A Very Concrete Model of Learning From Regrets

squirrelinhell

A Very Concrete Model of Learning From Regrets

post by SquirrelInHell · 2016-07-09T11:30:57.848Z · LW · GW · Legacy · 3 comments

Warning 1: This post is written in the form of Java-like pseudocode.

If you have no knowledge of programming, you might have trouble understanding it.

(If you do, it still does not guarantee you will understand, but your chances are better.)

Warning 2: I have more than moderate, but less than high, confidence that this model is approximately correct.

It doesn't mean that my or anyone's brain works exactly in the way shown in the code, but rather that the flow of data in the brain is approximately as if it were using such an algorithm.

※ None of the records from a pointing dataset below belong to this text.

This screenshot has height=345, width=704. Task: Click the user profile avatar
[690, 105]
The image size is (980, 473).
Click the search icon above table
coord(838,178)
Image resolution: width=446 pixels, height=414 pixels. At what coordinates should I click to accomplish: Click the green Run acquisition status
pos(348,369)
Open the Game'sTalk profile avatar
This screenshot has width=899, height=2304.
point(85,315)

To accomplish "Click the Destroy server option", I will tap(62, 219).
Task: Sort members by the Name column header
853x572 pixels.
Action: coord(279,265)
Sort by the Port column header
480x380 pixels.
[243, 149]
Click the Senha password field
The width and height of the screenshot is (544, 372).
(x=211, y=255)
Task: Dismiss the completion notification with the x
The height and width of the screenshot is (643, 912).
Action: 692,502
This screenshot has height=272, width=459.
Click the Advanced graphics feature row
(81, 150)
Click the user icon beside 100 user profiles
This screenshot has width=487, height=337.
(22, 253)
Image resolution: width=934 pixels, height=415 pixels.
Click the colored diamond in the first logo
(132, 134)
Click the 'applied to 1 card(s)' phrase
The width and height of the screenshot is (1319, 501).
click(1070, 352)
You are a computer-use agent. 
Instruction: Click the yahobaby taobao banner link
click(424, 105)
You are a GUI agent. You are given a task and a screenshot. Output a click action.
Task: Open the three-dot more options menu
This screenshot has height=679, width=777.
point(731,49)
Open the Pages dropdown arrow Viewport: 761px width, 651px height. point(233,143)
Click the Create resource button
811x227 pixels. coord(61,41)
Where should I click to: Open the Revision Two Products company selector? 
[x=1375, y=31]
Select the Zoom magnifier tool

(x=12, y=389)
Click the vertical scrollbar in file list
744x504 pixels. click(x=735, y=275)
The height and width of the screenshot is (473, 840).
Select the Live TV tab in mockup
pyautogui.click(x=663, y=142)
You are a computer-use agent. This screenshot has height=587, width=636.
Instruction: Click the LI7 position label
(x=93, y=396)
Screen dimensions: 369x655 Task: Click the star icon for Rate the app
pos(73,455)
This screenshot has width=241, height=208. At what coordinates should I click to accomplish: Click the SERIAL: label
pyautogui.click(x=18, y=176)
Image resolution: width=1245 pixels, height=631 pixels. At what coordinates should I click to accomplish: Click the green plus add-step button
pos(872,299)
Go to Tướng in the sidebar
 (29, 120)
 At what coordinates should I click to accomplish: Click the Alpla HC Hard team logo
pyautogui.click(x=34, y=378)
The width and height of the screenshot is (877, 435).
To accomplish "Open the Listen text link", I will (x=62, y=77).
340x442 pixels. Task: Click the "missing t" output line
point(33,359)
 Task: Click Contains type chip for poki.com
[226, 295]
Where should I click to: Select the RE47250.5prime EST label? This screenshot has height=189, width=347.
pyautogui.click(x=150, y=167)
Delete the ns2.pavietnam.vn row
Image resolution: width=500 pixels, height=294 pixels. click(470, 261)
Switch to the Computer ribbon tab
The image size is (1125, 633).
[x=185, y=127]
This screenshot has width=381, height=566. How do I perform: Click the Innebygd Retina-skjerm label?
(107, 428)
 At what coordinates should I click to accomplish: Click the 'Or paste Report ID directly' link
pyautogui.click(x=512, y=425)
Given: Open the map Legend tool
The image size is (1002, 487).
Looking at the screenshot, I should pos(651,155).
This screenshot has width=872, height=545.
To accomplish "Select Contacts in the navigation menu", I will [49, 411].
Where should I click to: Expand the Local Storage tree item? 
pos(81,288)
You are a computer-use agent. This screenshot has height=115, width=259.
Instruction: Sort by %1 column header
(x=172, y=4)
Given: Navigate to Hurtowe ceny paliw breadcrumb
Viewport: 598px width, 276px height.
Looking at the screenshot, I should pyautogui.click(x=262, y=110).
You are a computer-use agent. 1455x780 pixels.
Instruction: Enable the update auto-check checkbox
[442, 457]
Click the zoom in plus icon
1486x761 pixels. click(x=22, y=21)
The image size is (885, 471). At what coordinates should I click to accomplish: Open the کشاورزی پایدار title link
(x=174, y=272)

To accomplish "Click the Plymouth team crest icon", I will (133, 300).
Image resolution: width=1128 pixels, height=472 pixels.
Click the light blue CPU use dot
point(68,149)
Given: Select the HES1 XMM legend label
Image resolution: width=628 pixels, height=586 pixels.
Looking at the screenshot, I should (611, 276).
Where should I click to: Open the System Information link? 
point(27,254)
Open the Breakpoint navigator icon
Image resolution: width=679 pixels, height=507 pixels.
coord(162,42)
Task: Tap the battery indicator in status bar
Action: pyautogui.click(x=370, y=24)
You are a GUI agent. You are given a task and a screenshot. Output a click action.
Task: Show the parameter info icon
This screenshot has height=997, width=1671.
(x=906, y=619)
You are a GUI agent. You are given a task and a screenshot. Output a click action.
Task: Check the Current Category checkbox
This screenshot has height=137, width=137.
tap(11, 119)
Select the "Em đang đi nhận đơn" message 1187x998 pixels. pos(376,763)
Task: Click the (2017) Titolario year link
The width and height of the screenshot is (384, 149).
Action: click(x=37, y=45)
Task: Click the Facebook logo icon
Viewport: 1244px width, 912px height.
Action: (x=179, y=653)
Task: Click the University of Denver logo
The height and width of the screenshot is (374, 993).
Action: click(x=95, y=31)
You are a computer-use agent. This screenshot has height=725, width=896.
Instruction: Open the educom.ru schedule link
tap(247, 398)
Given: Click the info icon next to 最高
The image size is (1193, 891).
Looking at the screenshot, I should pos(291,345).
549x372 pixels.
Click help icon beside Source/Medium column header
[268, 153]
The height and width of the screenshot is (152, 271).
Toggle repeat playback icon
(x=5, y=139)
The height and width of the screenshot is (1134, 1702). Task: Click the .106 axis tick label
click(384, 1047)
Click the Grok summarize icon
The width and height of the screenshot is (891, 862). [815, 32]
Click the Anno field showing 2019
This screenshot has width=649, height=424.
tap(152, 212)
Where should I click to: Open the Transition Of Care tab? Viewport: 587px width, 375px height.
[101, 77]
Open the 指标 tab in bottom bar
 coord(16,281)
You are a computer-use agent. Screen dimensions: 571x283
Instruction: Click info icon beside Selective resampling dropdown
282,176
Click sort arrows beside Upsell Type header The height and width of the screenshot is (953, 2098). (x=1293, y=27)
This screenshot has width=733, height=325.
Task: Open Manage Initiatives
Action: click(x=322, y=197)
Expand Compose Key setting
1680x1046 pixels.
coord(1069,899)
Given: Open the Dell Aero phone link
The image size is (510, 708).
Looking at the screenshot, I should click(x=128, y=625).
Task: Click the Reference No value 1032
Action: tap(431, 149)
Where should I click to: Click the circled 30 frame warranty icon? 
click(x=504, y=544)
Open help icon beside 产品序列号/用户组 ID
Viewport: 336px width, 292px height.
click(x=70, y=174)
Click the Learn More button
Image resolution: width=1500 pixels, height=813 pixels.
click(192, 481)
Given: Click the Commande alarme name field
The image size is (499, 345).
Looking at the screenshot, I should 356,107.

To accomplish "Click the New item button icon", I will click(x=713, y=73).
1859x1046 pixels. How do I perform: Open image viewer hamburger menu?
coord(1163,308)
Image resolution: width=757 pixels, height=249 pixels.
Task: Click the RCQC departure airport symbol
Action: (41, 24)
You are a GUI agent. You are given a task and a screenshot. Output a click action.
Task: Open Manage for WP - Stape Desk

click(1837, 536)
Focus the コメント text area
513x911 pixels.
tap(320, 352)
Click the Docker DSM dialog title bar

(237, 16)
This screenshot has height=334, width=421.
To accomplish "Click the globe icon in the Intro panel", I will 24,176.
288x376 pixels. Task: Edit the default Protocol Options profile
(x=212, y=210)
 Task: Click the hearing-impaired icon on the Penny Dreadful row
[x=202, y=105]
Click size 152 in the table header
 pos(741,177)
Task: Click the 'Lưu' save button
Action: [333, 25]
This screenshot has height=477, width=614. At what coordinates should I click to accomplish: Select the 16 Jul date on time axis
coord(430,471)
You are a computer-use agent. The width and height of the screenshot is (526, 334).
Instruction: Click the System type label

The word "approximately" includes stuff I don't (yet) know about, but also stuff I didn't include below to keep it simple.

I wrote this specifically for regrets, but processing of positive memories seems to have similar mechanics (with different constants).

Warning 3: There is little chance of finding any existing studies/data etc. that could directly validate or invalidate this model. (However if you know of any, I'm all ears.)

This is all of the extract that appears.